Ma plus grosse critique concerne les images et le texte trop petits et qui ne peuvent être zoomés. Quand le texte est écrit en blanc sur fond noir avec une taille de 6 pt, c’est juste illisible. Lire ce magazine sur un iPad Mini est une torture.
C’est une app fabuleuse avec un seul défaut flagrant sur les petites tablettes. Il manque la fonctionnalité de zoom ou de réglage de la taille de caractères. Ceci rend la lecture très difficile.
Sur ma Nexus 7, le texte est tellement petit qu’il faut une loupe pour pouvoir le lire.
J’attribuerai 5 étoiles à l’app une fois que les développeurs auront découvert comment mettre en pages le magazine sur les tablettes de moins de 10 pouces.
Quant aux éléments interactifs, ils sont plus souvent décrits comme des bells and whistles (des gadgets) qui alourdissent le poids de la publication et ne sont là que pour en mettre plein la vue. Il va donc falloir très rapidement développer des méthodes de design éditorial afin que l’interactivité offre une réelle plus-value au lecteur numérique.
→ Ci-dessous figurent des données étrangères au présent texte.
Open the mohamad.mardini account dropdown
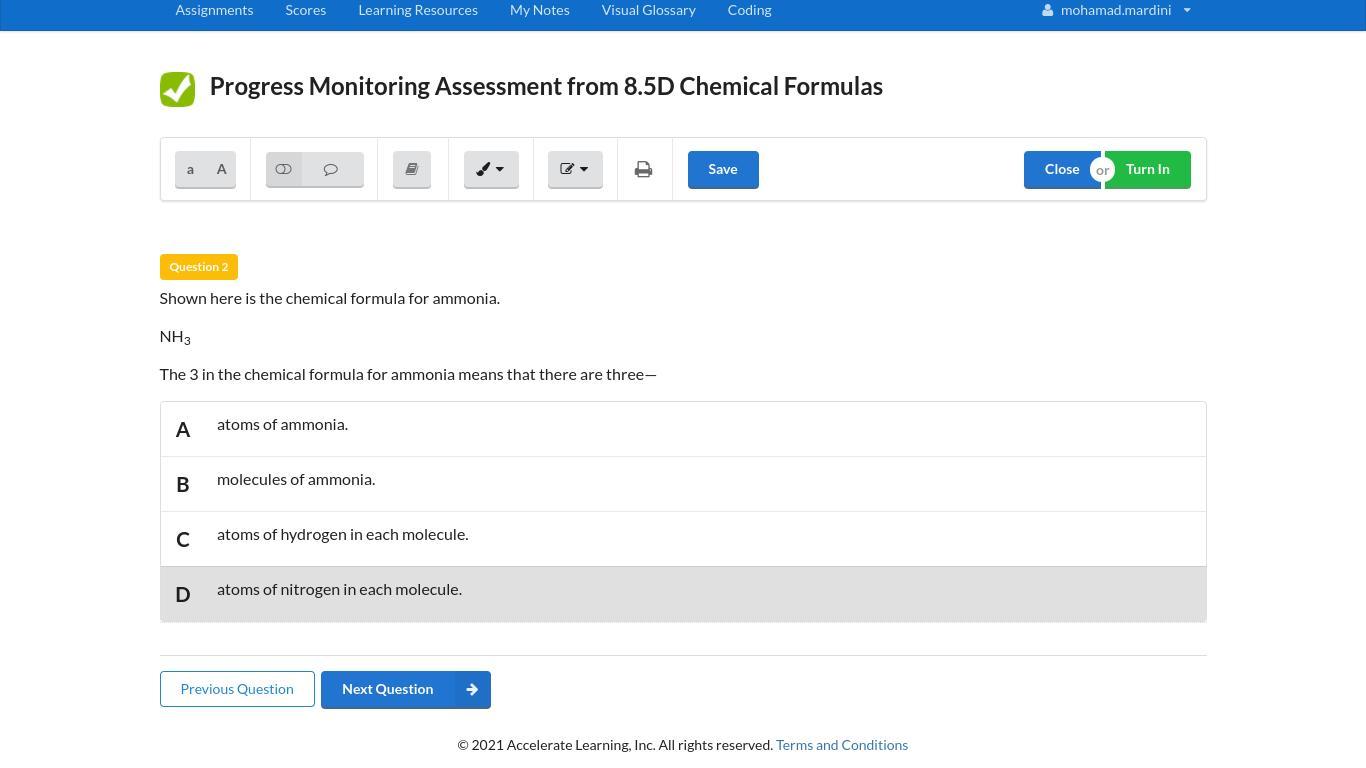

En résumé, l’interface et l’expérience utilisateur–lecteur d’un magazine numérique sont encore très loin d’atteindre celles d’un magazine papier. Le fait est que nous pouvons même parfois nous retrouver aux antipodes de l’expérience naturelle du magazine papier : on ne peut pas lire tout de suite après avoir acheté, on ne comprend pas comment « naviguer » dans la publication, la lecture est pénible car le travail de mise en pages n’a pas été exécuté correctement et les fonctionnalités qui visent à permettre à l’utilisateur de rendre sa lecture plus confortable manquent terriblement.
Il n’est donc pas étonnant de voir des éditeurs, des spécialistes, des designers, des journalistes et des lecteurs se montrer très critiques envers les magazines numériques et plébisciter des publications comme TRVL et The Magazine (ce dernier ayant servi de base au concept de subcompact publishing), pensées pour le numérique et dont l’objectif est de mettre l’expérience utilisateur–lecteur à l’abri de toute critique.